Il fatto sarebbe accaduto alle 11 di sera, al civico 26 di corso Matteotti, a Torino, nell'androne del palazzo degli Agnelli, quello narrato in Vestivamo alla marinara. Qui i signori della Fiat avevano dato in affitto, già prima della guerra (al tempo corso Matteotti si chiamava corso Oporto), alcuni alloggi a due inquilini, qui, da via Bertola, si era trasferita la famiglia di Rodolfo De Benedetti. Il figlio Carlo, reduce da una serata di studi a casa di un amico, restò folgorato dall'apparizione non di Gianni Agnelli ma della favolosa donna al suo fianco, Anita Ekberg.
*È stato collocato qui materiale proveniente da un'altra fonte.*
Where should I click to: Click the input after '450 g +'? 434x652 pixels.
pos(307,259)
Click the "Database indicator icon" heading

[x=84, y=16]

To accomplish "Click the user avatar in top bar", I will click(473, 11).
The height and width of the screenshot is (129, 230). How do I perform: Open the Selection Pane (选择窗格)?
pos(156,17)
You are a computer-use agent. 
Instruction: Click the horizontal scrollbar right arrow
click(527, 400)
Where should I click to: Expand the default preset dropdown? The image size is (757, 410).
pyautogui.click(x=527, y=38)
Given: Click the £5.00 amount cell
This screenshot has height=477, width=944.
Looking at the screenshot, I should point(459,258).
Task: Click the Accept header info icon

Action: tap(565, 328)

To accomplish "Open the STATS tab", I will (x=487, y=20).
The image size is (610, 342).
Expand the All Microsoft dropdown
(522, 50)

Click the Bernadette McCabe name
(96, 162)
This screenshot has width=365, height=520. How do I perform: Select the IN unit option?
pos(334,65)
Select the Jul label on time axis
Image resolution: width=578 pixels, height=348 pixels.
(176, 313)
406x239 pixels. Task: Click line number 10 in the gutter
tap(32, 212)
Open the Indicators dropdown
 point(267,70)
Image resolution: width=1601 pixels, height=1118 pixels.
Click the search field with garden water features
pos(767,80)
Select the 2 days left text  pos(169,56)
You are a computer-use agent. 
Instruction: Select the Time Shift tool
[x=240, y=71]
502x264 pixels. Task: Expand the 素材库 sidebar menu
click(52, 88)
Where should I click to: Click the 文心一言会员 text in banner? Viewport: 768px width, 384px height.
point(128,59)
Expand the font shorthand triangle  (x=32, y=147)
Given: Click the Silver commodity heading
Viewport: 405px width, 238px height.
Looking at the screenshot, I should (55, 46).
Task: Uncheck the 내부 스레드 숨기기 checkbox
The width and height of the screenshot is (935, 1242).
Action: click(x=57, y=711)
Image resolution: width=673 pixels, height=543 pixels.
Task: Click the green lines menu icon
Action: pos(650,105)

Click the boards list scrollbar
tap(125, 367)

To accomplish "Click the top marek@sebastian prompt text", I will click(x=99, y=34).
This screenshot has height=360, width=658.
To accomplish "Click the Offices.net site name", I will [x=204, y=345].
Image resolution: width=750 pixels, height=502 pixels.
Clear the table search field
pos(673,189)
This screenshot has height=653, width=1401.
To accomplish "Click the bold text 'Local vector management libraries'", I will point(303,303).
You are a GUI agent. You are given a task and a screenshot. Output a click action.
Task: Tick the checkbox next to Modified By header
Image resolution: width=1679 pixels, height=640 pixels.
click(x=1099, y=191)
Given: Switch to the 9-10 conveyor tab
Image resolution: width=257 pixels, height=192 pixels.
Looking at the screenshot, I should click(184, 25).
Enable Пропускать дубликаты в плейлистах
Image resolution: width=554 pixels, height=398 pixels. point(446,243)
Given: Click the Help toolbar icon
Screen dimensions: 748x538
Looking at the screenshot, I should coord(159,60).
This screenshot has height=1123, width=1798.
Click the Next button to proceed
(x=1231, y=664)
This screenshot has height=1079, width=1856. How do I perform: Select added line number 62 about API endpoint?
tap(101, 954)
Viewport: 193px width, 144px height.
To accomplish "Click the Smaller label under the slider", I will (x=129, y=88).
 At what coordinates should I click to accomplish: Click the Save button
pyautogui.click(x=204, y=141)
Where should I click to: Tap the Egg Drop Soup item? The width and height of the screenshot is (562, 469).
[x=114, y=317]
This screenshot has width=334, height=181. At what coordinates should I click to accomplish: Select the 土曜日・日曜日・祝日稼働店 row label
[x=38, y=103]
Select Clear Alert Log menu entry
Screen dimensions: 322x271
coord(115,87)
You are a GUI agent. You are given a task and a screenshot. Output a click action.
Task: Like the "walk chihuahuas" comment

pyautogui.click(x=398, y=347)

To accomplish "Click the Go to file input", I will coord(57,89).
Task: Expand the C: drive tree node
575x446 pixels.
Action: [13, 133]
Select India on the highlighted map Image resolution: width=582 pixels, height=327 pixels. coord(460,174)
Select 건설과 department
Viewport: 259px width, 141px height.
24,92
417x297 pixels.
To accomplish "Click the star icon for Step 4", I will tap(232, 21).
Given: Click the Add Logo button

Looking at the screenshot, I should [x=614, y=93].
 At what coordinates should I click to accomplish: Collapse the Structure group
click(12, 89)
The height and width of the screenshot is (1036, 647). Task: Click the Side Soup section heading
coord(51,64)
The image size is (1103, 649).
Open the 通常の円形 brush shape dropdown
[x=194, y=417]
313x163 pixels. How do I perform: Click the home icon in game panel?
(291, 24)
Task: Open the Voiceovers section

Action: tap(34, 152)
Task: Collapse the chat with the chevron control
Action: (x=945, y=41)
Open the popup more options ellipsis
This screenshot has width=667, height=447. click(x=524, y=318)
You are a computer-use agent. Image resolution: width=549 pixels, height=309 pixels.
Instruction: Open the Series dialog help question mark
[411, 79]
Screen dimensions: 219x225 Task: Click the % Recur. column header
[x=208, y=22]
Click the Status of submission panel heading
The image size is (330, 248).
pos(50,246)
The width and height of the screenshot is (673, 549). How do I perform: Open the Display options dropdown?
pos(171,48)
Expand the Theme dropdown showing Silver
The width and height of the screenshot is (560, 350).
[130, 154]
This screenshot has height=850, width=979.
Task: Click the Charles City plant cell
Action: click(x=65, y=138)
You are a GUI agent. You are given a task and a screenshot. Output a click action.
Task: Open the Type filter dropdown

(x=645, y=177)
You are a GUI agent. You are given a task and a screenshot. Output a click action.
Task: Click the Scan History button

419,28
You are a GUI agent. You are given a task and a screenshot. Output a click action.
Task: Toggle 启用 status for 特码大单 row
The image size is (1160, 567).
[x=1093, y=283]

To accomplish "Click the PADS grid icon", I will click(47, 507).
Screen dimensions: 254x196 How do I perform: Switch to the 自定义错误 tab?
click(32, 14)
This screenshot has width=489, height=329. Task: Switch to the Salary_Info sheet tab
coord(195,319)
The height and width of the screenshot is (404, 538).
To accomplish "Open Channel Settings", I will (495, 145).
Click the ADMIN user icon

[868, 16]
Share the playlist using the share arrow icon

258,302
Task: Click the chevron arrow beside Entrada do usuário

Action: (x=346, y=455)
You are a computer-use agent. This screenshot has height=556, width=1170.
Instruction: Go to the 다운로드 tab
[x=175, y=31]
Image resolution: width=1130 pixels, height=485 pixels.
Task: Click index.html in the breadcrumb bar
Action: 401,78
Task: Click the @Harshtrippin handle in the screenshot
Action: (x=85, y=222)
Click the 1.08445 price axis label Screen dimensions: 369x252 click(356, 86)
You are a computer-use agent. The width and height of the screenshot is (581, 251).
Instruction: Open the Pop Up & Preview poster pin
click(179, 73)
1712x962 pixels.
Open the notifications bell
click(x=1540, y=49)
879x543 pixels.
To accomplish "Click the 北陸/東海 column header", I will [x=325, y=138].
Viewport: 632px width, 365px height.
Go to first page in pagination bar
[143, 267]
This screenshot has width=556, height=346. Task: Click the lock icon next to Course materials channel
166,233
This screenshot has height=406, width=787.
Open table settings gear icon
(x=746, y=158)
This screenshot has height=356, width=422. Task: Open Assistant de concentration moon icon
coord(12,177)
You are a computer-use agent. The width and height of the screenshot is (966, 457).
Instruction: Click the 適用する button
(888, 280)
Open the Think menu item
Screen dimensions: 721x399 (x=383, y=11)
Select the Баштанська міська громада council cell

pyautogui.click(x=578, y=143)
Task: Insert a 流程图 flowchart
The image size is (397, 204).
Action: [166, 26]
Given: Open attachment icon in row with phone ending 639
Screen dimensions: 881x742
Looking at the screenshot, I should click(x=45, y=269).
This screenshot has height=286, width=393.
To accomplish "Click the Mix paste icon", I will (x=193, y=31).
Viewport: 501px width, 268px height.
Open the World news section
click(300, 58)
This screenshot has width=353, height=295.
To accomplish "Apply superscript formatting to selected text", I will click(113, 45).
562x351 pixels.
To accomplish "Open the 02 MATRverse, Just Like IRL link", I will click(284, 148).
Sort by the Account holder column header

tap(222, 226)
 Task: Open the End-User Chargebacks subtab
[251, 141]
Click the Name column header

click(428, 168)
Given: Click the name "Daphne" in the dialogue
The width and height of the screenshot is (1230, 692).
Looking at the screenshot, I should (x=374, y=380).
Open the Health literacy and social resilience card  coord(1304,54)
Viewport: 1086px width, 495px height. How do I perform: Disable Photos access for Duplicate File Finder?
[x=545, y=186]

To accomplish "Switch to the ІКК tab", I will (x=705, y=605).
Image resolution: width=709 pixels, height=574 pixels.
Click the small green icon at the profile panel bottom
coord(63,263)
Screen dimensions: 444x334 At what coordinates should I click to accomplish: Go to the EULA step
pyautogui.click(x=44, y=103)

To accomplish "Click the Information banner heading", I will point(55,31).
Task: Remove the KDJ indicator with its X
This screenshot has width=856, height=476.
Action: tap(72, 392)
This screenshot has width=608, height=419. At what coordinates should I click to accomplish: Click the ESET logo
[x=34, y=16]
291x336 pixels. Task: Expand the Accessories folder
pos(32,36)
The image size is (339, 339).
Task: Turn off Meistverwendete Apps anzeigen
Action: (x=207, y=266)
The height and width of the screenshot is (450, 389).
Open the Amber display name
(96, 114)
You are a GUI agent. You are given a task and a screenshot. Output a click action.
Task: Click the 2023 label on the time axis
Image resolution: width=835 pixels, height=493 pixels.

Dati alla mano, l'attrice svedese era arrivata in Italia nel 59, Agnelli aveva 38 anni, De Benedetti 25 ma, dinanzi alla visione, quasi onirica, della futura Sylvia de La Dolce vita di Fellini, il testosterone prese ad agitarsi, il giovanotto, già sposato con Mita Crosetti, ebbe quasi un mancamento e qui, il racconto fantastico o fantasioso dell'Ingegnere si trastulla con le parole, «...e io rimango come dire, sa, un ragazzino a Torino, ti trovi Anita Ekberg che è una roba impensabile e lui: vai, vai fatti una sega... la ricorderò tutta la vita, mi ha dato un suggerimento». Mi auguro che il ricordo perenne sia riservato al momento e non all'atto consigliato perfidamente dall'Avvocato.

Non è dato sapere, né l'Ingegnere è voluto entrare nei particolari degli episodi successivi in quell'androne buio ma di certo il ricordo dell'episodio, in assenza dei protagonisti, ormai passati ad una vita non più dolce, non rientra nei canoni del fair play assai caro allo stesso Carlo De Benedetti di nuovo smarritosi nell'incanto svedese di quella notte torinese.